------ Extracted information ------
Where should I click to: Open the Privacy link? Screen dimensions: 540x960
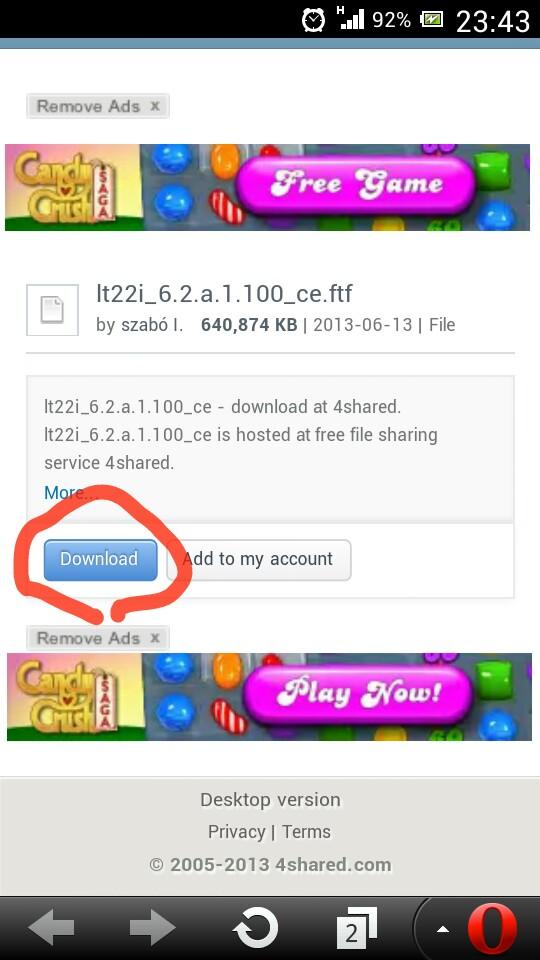(236, 832)
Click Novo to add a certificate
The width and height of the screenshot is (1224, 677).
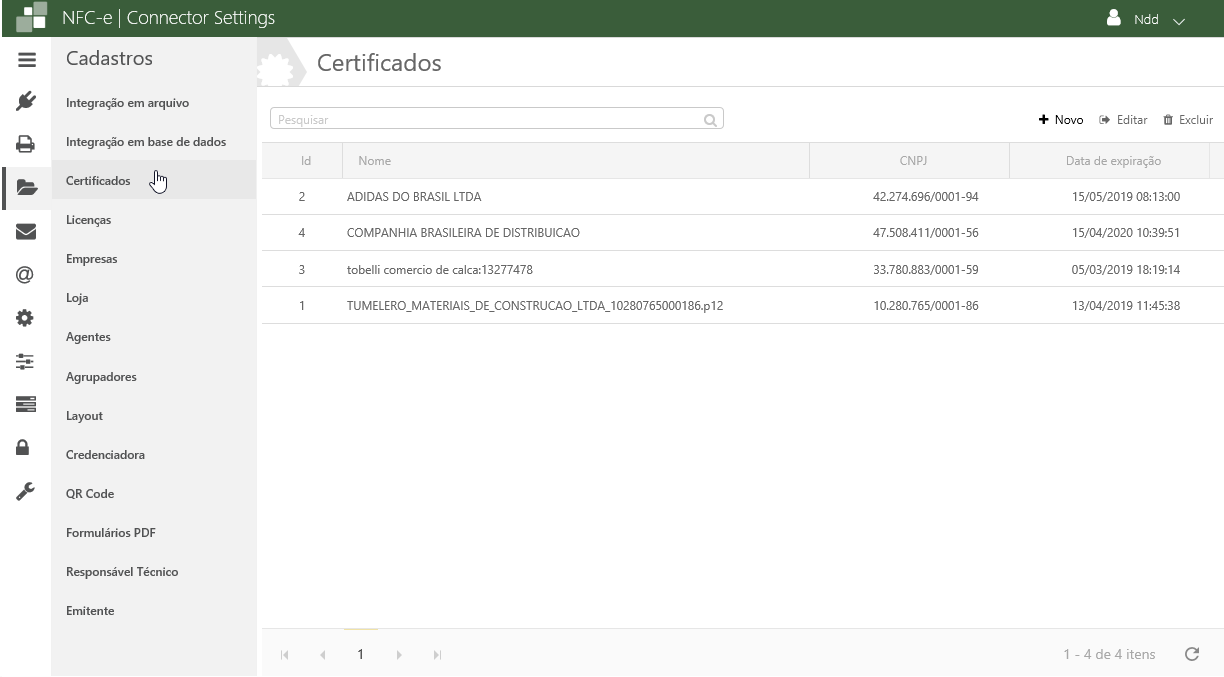coord(1061,120)
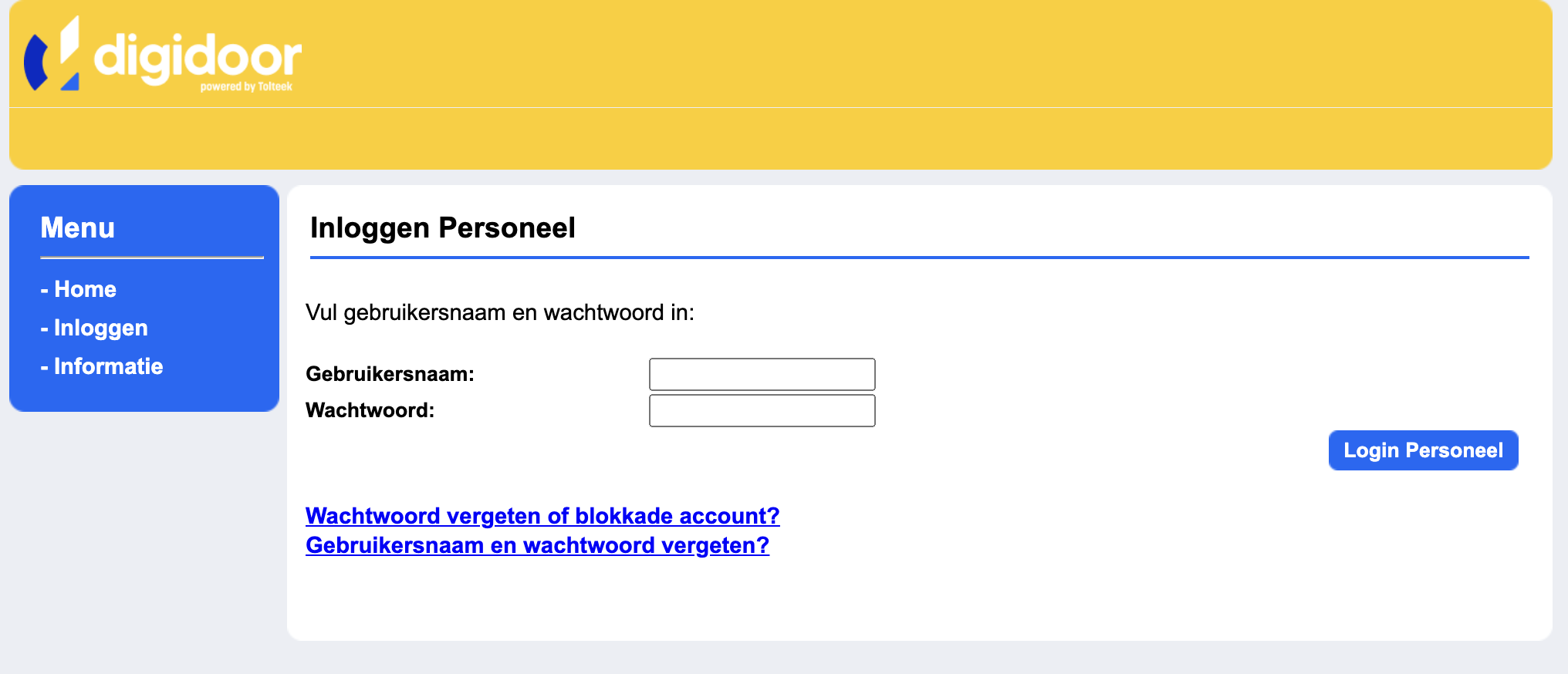The width and height of the screenshot is (1568, 674).
Task: Click the Menu heading in the sidebar
Action: click(78, 227)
------
**Activity**: Your answer must be an exact copy of the records above, with every picture left out.

**Exercise response**:
Where should I click to: Open the Privacy link? Screen dimensions: 540x960
(236, 832)
Click Novo to add a certificate
The width and height of the screenshot is (1224, 677).
coord(1061,120)
The width and height of the screenshot is (1568, 674).
Task: Click the Menu heading in the sidebar
Action: click(78, 227)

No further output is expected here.